■ What you will do ■
Copy each line of the records that includes "agent".

■ Materials provided ■
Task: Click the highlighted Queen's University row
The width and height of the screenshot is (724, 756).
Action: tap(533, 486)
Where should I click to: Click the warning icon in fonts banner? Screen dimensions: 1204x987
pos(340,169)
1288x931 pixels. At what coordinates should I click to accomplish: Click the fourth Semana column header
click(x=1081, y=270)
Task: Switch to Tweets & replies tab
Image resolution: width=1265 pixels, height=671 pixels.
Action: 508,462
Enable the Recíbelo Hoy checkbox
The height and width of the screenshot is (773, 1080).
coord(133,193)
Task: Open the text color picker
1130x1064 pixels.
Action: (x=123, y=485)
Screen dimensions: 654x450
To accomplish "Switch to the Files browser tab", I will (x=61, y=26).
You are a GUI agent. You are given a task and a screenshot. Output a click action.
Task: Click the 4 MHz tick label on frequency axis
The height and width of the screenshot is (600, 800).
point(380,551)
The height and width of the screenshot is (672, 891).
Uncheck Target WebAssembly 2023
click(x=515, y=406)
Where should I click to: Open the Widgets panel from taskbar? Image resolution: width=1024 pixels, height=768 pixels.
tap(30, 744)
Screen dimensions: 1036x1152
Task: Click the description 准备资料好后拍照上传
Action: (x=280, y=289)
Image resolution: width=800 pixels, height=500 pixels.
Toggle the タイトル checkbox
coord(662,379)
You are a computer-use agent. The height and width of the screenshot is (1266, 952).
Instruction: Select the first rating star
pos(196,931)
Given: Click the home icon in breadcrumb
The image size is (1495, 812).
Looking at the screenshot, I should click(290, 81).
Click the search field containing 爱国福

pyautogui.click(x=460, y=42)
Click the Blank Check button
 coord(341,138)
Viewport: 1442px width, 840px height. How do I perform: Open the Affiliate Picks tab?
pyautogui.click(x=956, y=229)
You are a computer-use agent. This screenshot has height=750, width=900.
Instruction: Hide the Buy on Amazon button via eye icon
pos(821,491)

■ Solution for this exercise ■
You are a GUI agent. You are given a task and a screenshot. Output a click action.
You are a computer-use agent. The height and width of the screenshot is (1266, 952).
You are a computer-use agent. This screenshot has height=750, width=900.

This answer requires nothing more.